Yes, rms' can claim that he just started with a reimplementation of his work etc...
Steve Zimmerman wrote an emacs in C at MIT at the same time. But for reasons I never really understood, Steve's version never caught on nor do I understand why rms did not use it.
On 2013-02-17 02:41, Clem Cole wrote:
On Sat, Feb 16, 2013 at 8:12 PM, Johnny Billquist <bqt at softjar.se
<mailto:bqt at softjar.se>> wrote:
I honestly don't know for sure, but this is the first I've ever
heard of that.
Doing a "portable" stack for RSX would probably be very hard, by the
way.
Actually doing a portable stack was hard for any OS, but that was idea.
True. Portable do have its advantages. But it always comes at a price, and for something like RSX, that price is probably way too high. There are big discrepancies in the I/O model, memory management as well as process handling and god knows what else...
It was written originally in C by Rob Gurweitz and some other ??Bob
Walsh maybe?? - I want to say in 1978/79 time frame, using the original
Ritchie compiler. There were a ton of tools developed in the UNIX
community to move code at the assembler lever from V6/V7 to RT11 & RSX.
Look at the old Harvard tape that I think Warren has in his archives
if you are interested. I do not remember how it moved the HP's, but
there must have been an 3000 or 1000 hack for the Ritchie compiler at HP
and/or Berkeley.
C would definitely not been an option at that point. Not in the RSX world. I don't even think DECUS C had been published, and that compiler have some serious limitations.
As for the BBN portable IP/TCP stack, it is where the famous "mbuf"

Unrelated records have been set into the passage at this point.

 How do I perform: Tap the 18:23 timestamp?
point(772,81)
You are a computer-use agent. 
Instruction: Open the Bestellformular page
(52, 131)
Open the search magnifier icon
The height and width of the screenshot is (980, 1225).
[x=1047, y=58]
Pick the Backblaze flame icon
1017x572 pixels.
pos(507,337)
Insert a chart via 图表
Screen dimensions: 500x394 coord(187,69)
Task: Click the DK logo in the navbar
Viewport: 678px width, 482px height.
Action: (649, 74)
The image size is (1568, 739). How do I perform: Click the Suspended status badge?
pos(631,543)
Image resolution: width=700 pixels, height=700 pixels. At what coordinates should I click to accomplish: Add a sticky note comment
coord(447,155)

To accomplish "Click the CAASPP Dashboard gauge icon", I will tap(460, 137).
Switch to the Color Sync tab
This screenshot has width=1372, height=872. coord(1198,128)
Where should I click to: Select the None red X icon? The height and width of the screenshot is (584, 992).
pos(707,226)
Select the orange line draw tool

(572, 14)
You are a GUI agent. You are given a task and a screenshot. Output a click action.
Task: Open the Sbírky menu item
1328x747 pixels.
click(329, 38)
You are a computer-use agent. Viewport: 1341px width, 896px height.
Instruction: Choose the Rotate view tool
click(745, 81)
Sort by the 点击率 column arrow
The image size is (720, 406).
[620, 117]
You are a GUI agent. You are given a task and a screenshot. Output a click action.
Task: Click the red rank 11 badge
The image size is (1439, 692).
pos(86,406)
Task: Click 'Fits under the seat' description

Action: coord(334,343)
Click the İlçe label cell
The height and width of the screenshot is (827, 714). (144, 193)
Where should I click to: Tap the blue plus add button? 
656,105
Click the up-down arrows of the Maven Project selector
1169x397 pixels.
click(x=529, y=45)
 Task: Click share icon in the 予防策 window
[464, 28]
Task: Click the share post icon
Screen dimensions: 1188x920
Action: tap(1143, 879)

structure came from. Rob needed an OS independent memory system for
incoming packets. The BBN IP/TCP was written to call it, and then on a
kernel for kernel basis the mbuf system was written for the native OS.
mbufs makes a lot of sense. I did something similar for my TCP/IP.
...
you want really bad performance, you want to be close to the kernel,
That was not an goal. You have to remember that at the time of IP's
development, every computer firm had it's own proprietary networking
scheme. DARPA wanted something that worked on all them, so they paid
to have it created and implemented. But it also meant that DARPA
needed those implementations of IP/TCP for the system that their primary
folks were using - the PDP-10, Multics, UNIX. In some labs (like US
Army's BRL if IIRC), there were realtime systems doing specific tasks.
HP and DEC were the two firms selling those systems. So BBN needed
an implementation of IP that >>worked<< that allowed those systems to
connect.
Right. But thinking a bit more, I'm pretty sure there was no TCP/IP for RSX. You even have all those old RFCs with comments and lists about systems available, and implementations... I've been over them a few times. I'm pretty sure RSX is not in there.
When we finished it, some of my friends/former colleagues at CMU/CS
asked me for it, we made it available (no stinking GPL, or calling it
"open source" - we just shared it). They wrote the mail 11 interface
and cleaned the whole thing up a great deal.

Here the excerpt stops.